Boston: Greenway Board Seeks Armenian Park Delay

GREENWAY BOARD SEEKS ARMENIAN PARK DELAY
By Thomas C. Palmer Jr., Globe Staff | May 3, 2006

Boston Globe, MA
May 3 2006

Members of the Rose Fitzgerald Kennedy Greenway Conservancy board
don’t have the authority to reject a proposal to build a memorial
park along the Greenway, but its chairman said yesterday it would
exert influence to delay or relocate the park.

“We have talked, on the conservancy board, about not having any
memorials or statues on the Greenway for at least five years,”
said Peter Meade, chairman of the conservancy’s 10-member board,
which includes Edwin Schlossberg, the husband of Caroline Kennedy
Schlossberg, granddaughter of Greenway namesake Rose Kennedy.

Yesterday the board was briefed for the first time on a proposal to
build a park that would memorialize the Armenian genocide along the
Greenway, a series of parks being created along the corridor of the old
Central Artery. A state law, passed in 2000, directed the Massachusetts
Turnpike Authority to study building an Armenian memorial.

The conservancy, which was set up to endow, maintain, and organize
events for the Greenway, has no direct authority over what is built
there; the turnpike authority controls that. But, asked whether the
board has a say in the matter, Meade said, “I think we do.”

Fred Yalouris, director of architecture for the Big Dig, said what
goes on that location is “not part of the conservancy’s area of
purview.” But he added, “Obviously, we will talk with them.”

Yalouris said the Armenian proposal “fit perfectly” on the space
available, next to a planned history museum. Asked whether it was of
concern to him that the proposal memorializes Armenians in particular
more than other immigrant groups, Yalouris said, “Yes it is, but it’s
what they proposed.”

“This is like a public park at no expense to the taxpayer,” he said.

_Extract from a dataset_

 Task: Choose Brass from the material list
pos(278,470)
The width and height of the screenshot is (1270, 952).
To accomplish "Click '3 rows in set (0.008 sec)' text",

The proposed Armenian park would be the sole memorial along the
Greenway. There is not even a plan for a bust or statue of Rose
Kennedy. Throughout Boston, there are numerous memorials to ethnic
groups and causes, such as the New England Holocaust Memorial, erected
near Faneuil Hall in 1995. But many people involved in Greenway design
during the last decade — from neighbors to members of the Mayor’s
Central Artery Completion Task Force — have said they wanted to
steer clear of statues or monuments to causes.

The memorial park’s supporters emphasize that it is intended as a
tribute to all immigrant groups, not just Armenians.

When Erkut Gomulu, president of the Turkish American Cultural Society
of New England, objected to the placement of an Armenian memorial
on the Greenway at yesterday’s board meeting, Meade said: “This is
exactly what we’re trying to avoid on the Greenway. There will be a
number of groups coming to say, ‘What about me?’ ‘What about us?’ ”

The memorial has also drawn critics because the Armenian Heritage
Tribute and Genocide Memorial Foundation, which proposed the park to
the Greenway board yesterday, has not gone through a public process,
as advocates of other projects have.

Instead, the Armenian group got its chance because of a 33-word
section of law passed in 2000 directing the turnpike authority to
study building “a monument to the Armenian Genocide 1915-1922.”

State Representative Peter J. Koutoujian, a Waltham Democrat who
is Armenian-American, supported the law, and has been involved in
planning for the memorial. “We had some legislation passed directing
the turnpike to look into the feasibility of siting a park,”
Koutoujian said.

The legislation did not specify a location, but the turnpike is
formally proposing the design on a Greenway parcel of a little under
a half acre between Cross Street and Surface Road near Faneuil Hall.

Neighborhood groups have reacted favorably to the design itself,
which would feature an elaborately designed sculpture, fountain and
reflecting pool, and a labyrinth of pavement and grass.

Turkish groups have long disagreed with Armenians over whether what
happened starting in 1915 constituted a genocide of 1.5 million
Armenians. Gomulu, the president of the Turkish American Cultural
Society of New England, unsuccessfully opposed the legislation that
paved the way for the current proposal.

“This amendment represents an intolerable degree of ethnically oriented
propaganda infiltrated to public spaces,” wrote Gomulu to one state
official when the 2000 law was being proposed.

James M. Kalustian, president of the board of directors of the Armenian
heritage foundation, said his group met privately with many public
officials, including Boston Mayor Thomas M. Menino, to inform them
about the proposal.

“The mayor was supportive in the meeting,” Kalustian said. “I don’t
know what his official stance is.”

Menino declined to comment yesterday.